Every entry below is to be retyped exactly as it stands.

##### Data records

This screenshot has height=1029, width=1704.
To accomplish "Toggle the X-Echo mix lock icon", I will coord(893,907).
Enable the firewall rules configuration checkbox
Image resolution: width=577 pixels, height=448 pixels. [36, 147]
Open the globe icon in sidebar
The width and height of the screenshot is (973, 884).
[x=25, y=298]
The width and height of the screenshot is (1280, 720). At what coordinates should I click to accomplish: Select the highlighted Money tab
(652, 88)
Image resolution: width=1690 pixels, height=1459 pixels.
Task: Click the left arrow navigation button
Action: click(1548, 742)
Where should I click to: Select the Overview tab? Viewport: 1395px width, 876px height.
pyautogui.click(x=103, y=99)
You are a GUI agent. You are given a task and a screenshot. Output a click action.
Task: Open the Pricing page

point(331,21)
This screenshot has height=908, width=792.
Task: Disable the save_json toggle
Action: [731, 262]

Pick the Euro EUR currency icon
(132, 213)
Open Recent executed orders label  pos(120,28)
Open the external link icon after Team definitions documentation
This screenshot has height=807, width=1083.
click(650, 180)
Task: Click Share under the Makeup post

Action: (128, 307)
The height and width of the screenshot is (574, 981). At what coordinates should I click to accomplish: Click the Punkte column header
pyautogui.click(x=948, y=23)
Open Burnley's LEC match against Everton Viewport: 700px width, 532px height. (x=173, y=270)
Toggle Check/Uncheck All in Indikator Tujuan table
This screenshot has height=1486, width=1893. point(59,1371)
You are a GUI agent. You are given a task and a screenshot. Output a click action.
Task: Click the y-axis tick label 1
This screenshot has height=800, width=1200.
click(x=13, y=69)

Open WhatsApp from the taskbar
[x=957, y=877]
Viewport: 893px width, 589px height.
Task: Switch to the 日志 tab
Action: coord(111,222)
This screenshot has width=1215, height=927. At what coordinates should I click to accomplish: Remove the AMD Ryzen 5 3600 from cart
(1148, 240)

##########

- **Task output**
This screenshot has height=1029, width=1704.
To accomplish "Toggle the X-Echo mix lock icon", I will coord(893,907).
Enable the firewall rules configuration checkbox
Image resolution: width=577 pixels, height=448 pixels. [36, 147]
Open the globe icon in sidebar
The width and height of the screenshot is (973, 884).
[x=25, y=298]
The width and height of the screenshot is (1280, 720). At what coordinates should I click to accomplish: Select the highlighted Money tab
(652, 88)
Image resolution: width=1690 pixels, height=1459 pixels.
Task: Click the left arrow navigation button
Action: click(1548, 742)
Where should I click to: Select the Overview tab? Viewport: 1395px width, 876px height.
pyautogui.click(x=103, y=99)
You are a GUI agent. You are given a task and a screenshot. Output a click action.
Task: Open the Pricing page

point(331,21)
This screenshot has height=908, width=792.
Task: Disable the save_json toggle
Action: [731, 262]

Pick the Euro EUR currency icon
(132, 213)
Open Recent executed orders label  pos(120,28)
Open the external link icon after Team definitions documentation
This screenshot has height=807, width=1083.
click(650, 180)
Task: Click Share under the Makeup post

Action: (128, 307)
The height and width of the screenshot is (574, 981). At what coordinates should I click to accomplish: Click the Punkte column header
pyautogui.click(x=948, y=23)
Open Burnley's LEC match against Everton Viewport: 700px width, 532px height. (x=173, y=270)
Toggle Check/Uncheck All in Indikator Tujuan table
This screenshot has height=1486, width=1893. point(59,1371)
You are a GUI agent. You are given a task and a screenshot. Output a click action.
Task: Click the y-axis tick label 1
This screenshot has height=800, width=1200.
click(x=13, y=69)

Open WhatsApp from the taskbar
[x=957, y=877]
Viewport: 893px width, 589px height.
Task: Switch to the 日志 tab
Action: coord(111,222)
This screenshot has width=1215, height=927. At what coordinates should I click to accomplish: Remove the AMD Ryzen 5 3600 from cart
(1148, 240)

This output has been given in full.